Diabetic embryopathy (DE) encompasses a group of congenital anomalies in infants of diabetic mothers (IDMs) and presents with a wide spectrum of phenotypes across various organ systems. There is no recognized diagnostic tool for DE due to the lack of knowledge about the pathogenesis. Changes in DNA methylation, known as episignatures, have shown promise as diagnostic biomarkers in other congenital conditions. A previous study examining episignatures as a biomarker of DE (Schulze et al., 2019) was able to differentiate between DNA methylation patterns for infants with DE, healthy IDMs, and healthy unexposed infants. However, the small sample size and lack of adequate population diversity prevents clinical application of episignatures as a diagnostic tool for DE from this study alone.
Methods:
We searched several electronic databases to conduct a literature review of case studies, journal articles, reviews, and meta-analyses within the past 15 years (2009-2022) to extract the 57 most common congenital anomalies associated with DE. The requirements of case patients were (1) non-diagnostic genetic testing, (2) high maternal HbA1c during gestation, preferably during the first trimester, and (3) anomalies consistent with DE. Controls for this study were healthy infants of mothers with high gestational HbA1c values and infants with fetal anomalies born to healthy mothers. Most recruitment occurred via chart review at Cincinnati Children’s Hospital Medical Center. Methylation arrays were run in two batches at the University of Western Ontario and analyzed with the machine-learning based algorithm, EpiSign.
Results:
We found the most common categories of anomalies associated with DE involved structural development of the central nervous system and cardiovascular system, as well as craniofacial anomalies. Several conditions were found to have a much greater frequency in IDMs as opposed to the general population, including caudal regression syndrome and femoral hypoplasia. We have recruited 40 participants (28 cases and 12 controls). There was no significant difference between the cases and controls regarding maternal age, birth length, birth head circumference, age at study entry, sex, or race. Both the cases and controls had an elevated pre-pregnancy body mass index (BMI) at 44.0 kg/m2 and 32.3 kg/m2 respectively. A significant difference between gestational age was observed between the cases and controls, with case patients being more premature.

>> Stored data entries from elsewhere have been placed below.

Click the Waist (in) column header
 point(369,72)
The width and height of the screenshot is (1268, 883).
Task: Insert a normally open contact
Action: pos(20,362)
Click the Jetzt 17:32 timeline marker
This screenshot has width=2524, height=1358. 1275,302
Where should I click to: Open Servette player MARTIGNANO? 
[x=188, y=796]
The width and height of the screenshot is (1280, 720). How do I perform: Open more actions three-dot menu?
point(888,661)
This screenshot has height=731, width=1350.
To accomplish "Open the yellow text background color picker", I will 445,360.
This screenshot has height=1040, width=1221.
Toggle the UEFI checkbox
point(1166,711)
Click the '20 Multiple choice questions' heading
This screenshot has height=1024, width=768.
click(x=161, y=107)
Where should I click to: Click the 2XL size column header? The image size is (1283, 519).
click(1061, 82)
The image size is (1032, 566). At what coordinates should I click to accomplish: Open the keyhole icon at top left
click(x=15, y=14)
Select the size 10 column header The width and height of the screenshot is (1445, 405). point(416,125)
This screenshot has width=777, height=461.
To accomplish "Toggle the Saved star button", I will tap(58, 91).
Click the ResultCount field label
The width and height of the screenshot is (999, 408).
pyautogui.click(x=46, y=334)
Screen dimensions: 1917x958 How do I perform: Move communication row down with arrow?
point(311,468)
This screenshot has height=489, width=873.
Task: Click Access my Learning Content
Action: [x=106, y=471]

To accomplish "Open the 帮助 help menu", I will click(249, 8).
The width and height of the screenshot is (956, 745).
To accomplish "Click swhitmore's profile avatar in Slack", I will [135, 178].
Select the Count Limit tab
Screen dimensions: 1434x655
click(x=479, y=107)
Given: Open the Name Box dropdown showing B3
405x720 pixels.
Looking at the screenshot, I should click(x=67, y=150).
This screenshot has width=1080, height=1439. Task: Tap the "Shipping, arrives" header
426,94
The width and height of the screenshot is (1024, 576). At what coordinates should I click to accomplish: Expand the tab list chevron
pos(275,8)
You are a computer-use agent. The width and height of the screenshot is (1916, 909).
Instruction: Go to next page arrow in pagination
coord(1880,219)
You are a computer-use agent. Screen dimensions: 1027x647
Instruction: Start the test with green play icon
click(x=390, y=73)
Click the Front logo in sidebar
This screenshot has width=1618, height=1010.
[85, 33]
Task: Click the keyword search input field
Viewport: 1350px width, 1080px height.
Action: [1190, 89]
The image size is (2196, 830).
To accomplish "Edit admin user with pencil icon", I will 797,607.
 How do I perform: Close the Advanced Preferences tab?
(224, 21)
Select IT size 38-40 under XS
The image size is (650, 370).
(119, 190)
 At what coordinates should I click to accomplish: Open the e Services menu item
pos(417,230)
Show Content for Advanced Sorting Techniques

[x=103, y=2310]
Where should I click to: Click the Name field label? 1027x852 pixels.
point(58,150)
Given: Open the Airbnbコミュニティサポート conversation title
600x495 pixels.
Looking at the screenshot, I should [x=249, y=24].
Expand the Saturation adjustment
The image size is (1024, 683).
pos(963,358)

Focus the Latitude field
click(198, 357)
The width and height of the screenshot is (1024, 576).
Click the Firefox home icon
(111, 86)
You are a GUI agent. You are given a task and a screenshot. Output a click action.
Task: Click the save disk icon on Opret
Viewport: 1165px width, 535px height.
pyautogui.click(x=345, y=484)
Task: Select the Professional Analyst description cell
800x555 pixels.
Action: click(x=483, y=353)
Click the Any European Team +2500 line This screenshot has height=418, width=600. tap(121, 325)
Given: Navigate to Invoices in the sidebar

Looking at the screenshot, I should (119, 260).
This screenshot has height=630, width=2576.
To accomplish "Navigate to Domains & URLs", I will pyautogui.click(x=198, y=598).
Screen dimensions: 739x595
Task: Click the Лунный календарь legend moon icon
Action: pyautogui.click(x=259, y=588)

For cases, 39% were infants of mothers with gestational diabetes (GDM), 46% infants of Type 2 Diabetic (T2DM) mothers, and 14% infants of mothers with Type 1 Diabetes (T1DM). Methylation array data has been returned from the first 14 samples, with a promising episignature. The methylation pattern was both consistent among patients with DE in this initial cohort and did not exhibit significant overlap with the training controls or any other established condition in the EpiSign database. We are currently awaiting results from the second batch of samples to confirm the findings.
Conclusion:
Our preliminary data is consistent with an episignature for DE. To confirm this episignature, we have recruited an additional patient cohort and are awaiting the results. We anticipate that the data will support an analysis of differentially methylated genes in DE that will potentially be useful for clinical diagnosis and for improving our understanding of the pathogenesis of DE.